Notes on Colombia learned from taxi drivers and circus teachers


In some ways every time I travel I have a tendency to fall in love with where I am. Maybe it’s my innate connection to place and people, or ability to have an open ear, endless curiosity, nomadic nature, good disposition. Wait, no its not just disposition, learning about a place is a skill I have picked up along the route of life, as I’ve worked here and lived there and been always a welcome outsider. And here I am again, flying across the ether in a metal tube, wondering about the magical place I just left as I zoom into the familiar of yet another place I call home: from Colombia to New York...
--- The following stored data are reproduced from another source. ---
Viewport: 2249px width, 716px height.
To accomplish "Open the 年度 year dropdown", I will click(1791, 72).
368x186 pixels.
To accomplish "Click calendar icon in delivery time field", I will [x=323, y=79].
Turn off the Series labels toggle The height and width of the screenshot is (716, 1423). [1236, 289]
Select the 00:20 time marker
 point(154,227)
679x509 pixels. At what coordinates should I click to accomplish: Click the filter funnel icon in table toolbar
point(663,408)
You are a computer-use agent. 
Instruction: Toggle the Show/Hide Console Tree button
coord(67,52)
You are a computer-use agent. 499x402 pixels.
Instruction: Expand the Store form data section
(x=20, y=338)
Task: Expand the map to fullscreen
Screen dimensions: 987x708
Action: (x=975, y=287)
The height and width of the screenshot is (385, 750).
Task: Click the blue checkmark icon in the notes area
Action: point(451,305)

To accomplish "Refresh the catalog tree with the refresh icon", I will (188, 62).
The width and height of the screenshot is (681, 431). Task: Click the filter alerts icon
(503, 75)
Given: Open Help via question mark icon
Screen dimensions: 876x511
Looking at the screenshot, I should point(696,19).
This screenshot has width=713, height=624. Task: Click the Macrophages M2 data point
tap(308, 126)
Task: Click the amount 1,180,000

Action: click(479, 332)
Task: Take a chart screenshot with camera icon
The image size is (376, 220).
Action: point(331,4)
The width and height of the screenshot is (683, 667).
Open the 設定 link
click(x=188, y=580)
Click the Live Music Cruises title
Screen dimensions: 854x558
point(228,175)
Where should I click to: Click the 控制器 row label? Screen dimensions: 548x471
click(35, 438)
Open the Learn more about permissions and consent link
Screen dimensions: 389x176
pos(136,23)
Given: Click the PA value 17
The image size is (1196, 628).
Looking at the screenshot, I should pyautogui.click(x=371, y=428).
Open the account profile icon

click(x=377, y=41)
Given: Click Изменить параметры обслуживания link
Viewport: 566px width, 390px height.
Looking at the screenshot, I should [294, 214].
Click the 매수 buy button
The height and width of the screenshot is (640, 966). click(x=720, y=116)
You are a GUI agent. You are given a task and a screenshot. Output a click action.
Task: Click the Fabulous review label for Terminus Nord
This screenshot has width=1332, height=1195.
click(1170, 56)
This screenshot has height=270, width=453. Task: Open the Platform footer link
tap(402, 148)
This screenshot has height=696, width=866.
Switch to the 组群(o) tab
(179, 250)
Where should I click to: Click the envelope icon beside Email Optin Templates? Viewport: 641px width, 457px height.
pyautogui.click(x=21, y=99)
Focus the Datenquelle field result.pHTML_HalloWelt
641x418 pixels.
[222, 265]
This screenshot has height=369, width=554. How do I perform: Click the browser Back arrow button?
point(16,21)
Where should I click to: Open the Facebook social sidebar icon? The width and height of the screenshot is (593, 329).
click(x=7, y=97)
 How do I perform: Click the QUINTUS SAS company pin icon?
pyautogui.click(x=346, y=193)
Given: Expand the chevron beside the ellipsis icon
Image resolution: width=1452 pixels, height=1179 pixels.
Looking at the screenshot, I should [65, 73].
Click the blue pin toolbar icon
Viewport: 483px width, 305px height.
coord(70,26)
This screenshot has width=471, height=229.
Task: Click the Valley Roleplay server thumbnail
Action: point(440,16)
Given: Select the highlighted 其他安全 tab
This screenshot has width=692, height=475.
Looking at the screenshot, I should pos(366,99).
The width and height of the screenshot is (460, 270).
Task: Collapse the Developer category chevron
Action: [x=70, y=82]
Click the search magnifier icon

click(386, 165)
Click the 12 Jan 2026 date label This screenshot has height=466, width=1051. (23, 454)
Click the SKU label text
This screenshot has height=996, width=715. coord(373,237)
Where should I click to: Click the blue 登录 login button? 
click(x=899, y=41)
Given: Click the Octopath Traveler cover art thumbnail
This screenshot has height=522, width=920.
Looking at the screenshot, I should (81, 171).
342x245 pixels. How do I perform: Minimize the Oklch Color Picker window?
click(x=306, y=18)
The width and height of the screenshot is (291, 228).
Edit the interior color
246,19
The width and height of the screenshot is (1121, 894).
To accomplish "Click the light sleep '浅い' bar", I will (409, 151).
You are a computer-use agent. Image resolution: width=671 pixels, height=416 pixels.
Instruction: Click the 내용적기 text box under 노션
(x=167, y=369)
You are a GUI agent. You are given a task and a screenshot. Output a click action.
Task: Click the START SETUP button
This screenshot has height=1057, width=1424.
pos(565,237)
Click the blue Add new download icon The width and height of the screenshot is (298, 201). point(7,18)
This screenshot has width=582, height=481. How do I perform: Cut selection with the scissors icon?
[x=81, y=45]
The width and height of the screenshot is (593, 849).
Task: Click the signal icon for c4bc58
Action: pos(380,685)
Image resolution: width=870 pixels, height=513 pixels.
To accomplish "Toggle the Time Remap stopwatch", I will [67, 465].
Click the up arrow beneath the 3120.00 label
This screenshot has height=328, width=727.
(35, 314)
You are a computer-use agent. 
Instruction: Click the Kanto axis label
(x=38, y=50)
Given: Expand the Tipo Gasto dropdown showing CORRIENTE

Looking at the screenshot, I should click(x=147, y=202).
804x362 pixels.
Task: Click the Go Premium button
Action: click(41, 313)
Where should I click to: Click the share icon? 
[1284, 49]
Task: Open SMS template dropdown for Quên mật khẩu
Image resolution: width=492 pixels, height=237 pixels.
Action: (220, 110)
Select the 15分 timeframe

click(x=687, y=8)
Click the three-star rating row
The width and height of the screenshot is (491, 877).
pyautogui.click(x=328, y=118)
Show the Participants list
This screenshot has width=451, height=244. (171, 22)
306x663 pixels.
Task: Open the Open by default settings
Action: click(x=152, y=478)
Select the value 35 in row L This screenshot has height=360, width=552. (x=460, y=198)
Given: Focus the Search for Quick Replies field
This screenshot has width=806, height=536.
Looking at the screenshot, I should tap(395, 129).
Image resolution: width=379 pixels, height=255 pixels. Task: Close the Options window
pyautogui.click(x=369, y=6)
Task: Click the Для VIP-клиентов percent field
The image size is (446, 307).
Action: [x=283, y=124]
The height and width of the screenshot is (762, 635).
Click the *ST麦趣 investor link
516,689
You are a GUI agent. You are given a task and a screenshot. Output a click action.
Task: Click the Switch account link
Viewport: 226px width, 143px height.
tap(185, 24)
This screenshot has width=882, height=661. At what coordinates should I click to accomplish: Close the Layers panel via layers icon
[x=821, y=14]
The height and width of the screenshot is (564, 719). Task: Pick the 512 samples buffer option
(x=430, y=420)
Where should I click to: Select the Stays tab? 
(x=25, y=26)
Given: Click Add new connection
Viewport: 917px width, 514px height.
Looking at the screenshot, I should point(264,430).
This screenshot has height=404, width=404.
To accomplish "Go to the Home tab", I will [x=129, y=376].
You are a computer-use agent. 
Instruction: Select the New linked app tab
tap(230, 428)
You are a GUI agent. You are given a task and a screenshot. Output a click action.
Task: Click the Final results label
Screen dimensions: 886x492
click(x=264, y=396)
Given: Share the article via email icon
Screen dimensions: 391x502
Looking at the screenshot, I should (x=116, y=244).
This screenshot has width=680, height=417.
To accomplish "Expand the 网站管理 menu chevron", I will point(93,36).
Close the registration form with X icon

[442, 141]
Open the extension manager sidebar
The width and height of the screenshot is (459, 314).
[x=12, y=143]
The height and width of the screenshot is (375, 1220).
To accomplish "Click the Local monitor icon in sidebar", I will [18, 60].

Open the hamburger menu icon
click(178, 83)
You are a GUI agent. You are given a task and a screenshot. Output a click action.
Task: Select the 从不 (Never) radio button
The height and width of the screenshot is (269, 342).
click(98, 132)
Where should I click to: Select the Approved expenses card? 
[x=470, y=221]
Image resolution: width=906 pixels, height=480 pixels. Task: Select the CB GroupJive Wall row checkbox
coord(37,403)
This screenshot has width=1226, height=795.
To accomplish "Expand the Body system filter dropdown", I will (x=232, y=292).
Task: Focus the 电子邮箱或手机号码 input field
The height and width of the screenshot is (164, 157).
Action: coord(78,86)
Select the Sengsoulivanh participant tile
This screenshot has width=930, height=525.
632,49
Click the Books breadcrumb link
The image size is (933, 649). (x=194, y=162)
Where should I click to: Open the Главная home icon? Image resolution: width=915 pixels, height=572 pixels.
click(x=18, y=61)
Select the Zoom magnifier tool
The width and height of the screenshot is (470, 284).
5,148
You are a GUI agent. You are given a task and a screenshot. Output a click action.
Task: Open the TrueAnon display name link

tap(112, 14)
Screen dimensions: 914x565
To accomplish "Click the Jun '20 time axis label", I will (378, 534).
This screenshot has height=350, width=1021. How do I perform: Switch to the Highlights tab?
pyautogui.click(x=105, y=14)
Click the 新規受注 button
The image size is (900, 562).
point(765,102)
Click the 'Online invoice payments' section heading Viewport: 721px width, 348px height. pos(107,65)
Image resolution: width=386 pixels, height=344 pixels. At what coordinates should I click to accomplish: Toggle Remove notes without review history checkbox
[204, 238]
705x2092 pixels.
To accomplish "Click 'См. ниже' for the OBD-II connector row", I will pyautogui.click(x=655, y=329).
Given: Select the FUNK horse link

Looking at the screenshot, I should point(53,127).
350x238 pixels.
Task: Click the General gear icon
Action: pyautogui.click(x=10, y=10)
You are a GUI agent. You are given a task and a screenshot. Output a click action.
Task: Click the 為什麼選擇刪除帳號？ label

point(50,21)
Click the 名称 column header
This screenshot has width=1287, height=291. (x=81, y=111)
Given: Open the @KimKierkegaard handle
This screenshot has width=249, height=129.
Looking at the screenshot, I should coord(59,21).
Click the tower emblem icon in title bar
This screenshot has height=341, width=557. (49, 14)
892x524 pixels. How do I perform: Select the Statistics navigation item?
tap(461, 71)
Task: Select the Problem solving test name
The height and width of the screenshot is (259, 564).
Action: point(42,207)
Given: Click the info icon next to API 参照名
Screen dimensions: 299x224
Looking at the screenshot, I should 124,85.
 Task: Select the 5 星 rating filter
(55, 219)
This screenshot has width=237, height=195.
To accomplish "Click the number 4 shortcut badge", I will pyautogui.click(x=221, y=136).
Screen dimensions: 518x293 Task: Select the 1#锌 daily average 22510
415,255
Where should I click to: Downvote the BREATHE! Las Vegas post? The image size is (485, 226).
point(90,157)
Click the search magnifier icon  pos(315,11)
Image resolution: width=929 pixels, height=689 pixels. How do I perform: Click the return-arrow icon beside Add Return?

I miss Colombia already… I started missing it before I even left. I’m not quite certain I’ve made this many friends in such a short time, and I don’t mean just meeting people, but a genuine feeling of kinship. Colombians are incredibly open and good-natured, proud of their country in a way that doesn’t feel patriotic or xenophobic but welcoming. And why shouldn’t they be, an incredibly diverse land, from Caribbean beaches to the densest jungle in the world, bustling metropolises, to snow-capped mountains, Colombia offers almost every possible geographic location in one geopolitical state. All encompassed in an interesting sense of time I remember experiencing in Ghana… Being 3 degrees away from the equator means that the sun runs like clockwork year-round, up at 6 down at 6, never a variation. After years living in London where each day is slightly but noticeably different to the last, this mechanism becomes incredibly apparent. It keeps the rhythm and flow of the day consistent somehow. And because you can always count on fertile land and constant sunshine its no wonder that the agribusiness in Colombia is intense and productive. The country is a lush producer and you can be blessed with any assortment of amazing fresh fruit juices just about anywhere in the country (even I may add the airport in Bogota).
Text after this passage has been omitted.